---- Task input

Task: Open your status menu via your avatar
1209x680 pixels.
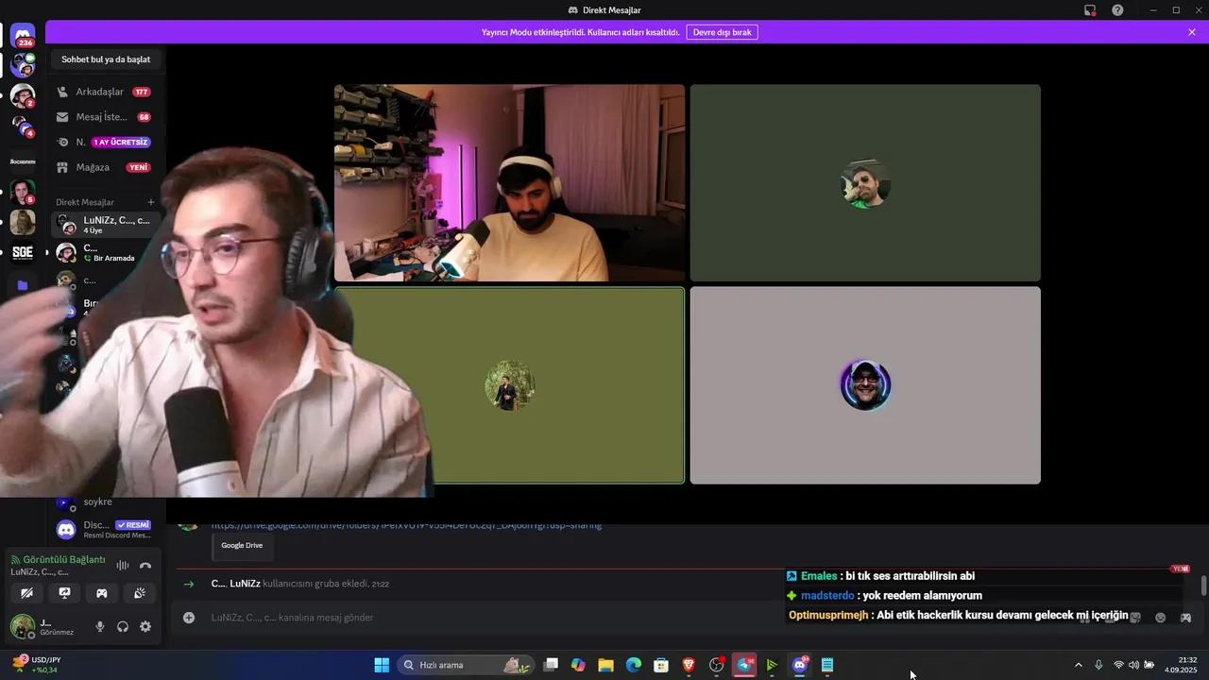Action: pyautogui.click(x=22, y=626)
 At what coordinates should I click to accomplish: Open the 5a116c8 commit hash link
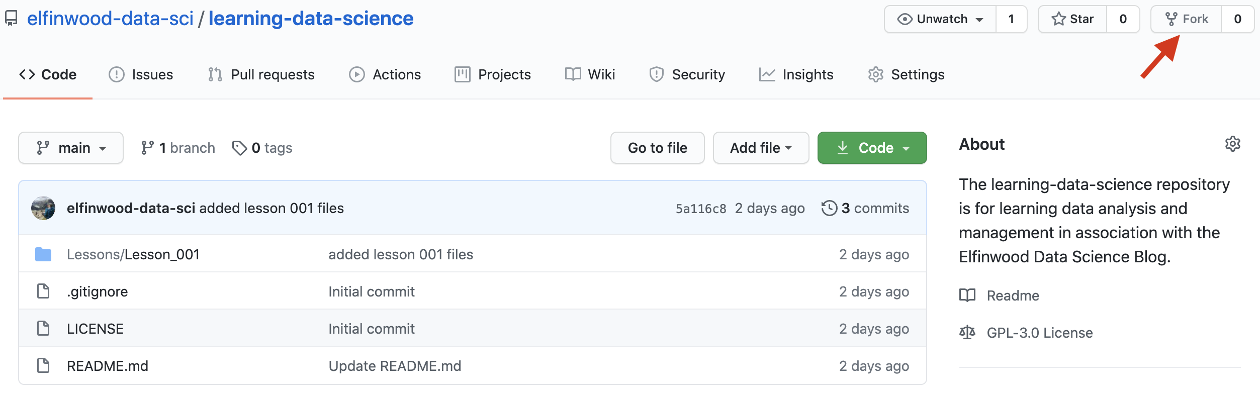tap(700, 209)
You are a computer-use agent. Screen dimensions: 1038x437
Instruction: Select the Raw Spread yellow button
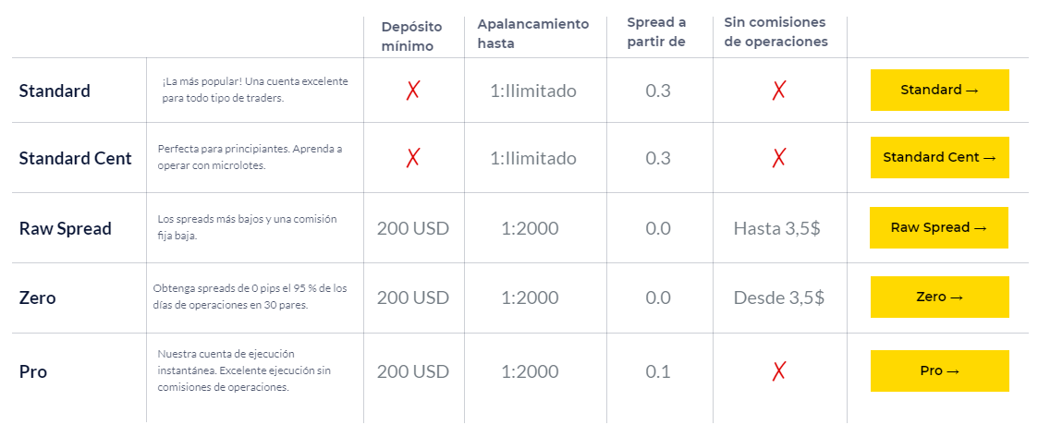pos(939,228)
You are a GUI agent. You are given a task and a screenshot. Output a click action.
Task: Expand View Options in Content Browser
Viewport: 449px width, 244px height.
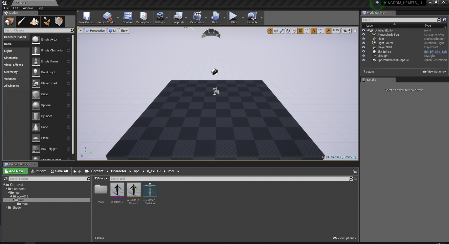tap(344, 238)
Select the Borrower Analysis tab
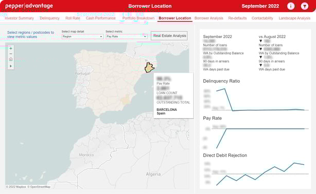Image resolution: width=316 pixels, height=194 pixels. [209, 18]

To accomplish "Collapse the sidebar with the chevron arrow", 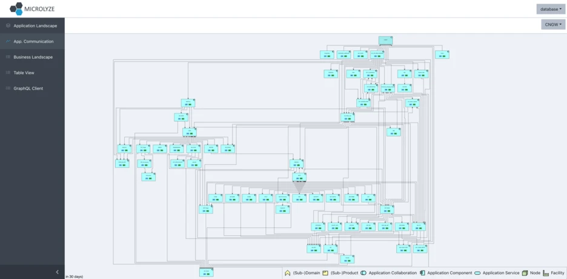I will coord(58,272).
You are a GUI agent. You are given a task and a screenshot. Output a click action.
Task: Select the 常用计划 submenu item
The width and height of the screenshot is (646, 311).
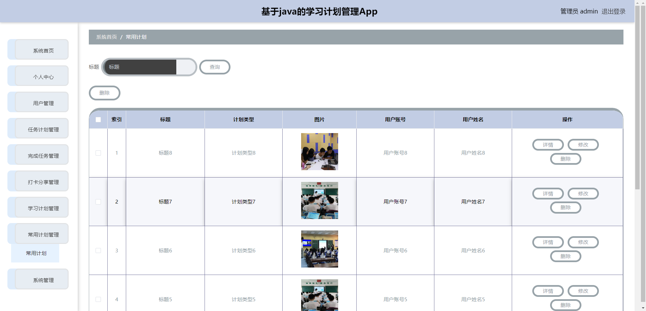tap(36, 253)
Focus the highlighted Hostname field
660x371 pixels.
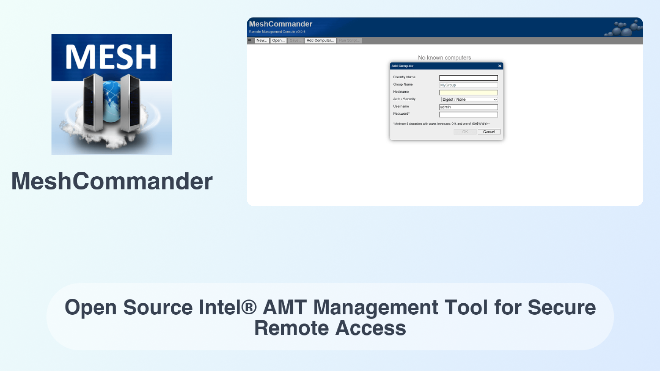[468, 92]
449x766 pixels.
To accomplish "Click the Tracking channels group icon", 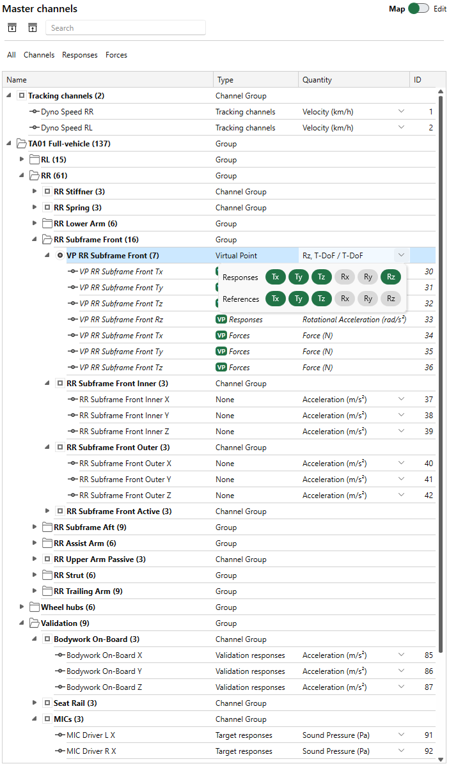I will point(21,96).

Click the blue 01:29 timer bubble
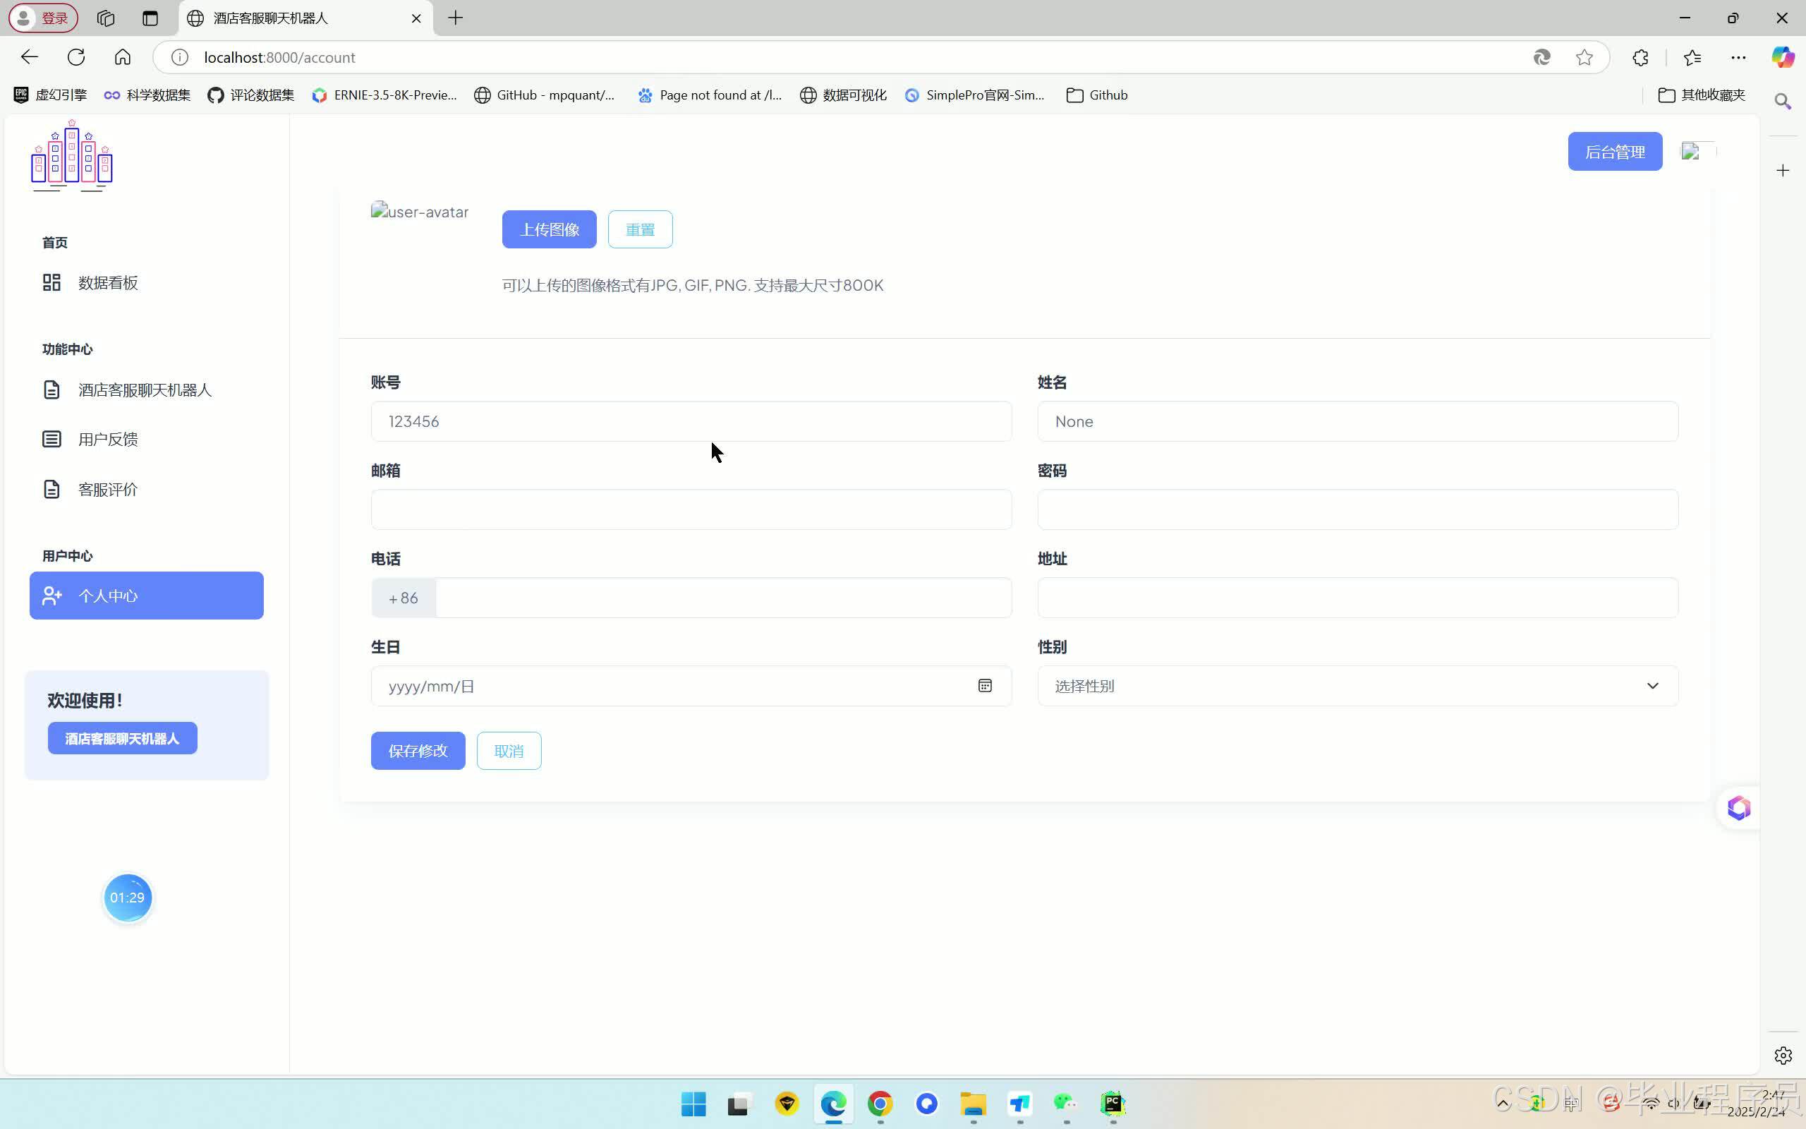(127, 898)
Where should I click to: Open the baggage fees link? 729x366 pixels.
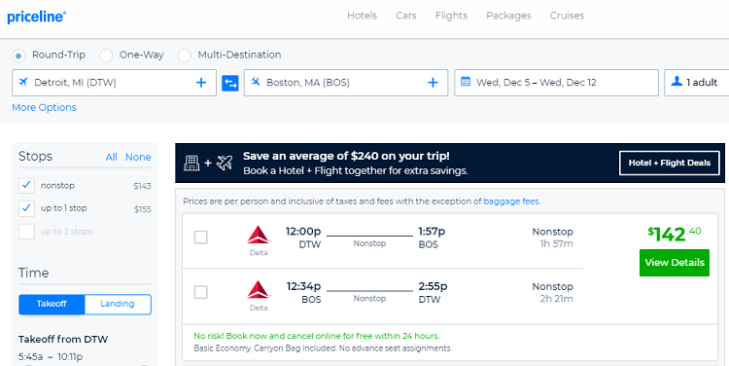pos(511,201)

--------

Task directions:
Show each line of the listing above that contains the string "link", matching case exactly.

The result:
 At what coordinates should I click to accomplish: Open the 5a116c8 commit hash link
Where should I click to: Open the baggage fees link? 729x366 pixels.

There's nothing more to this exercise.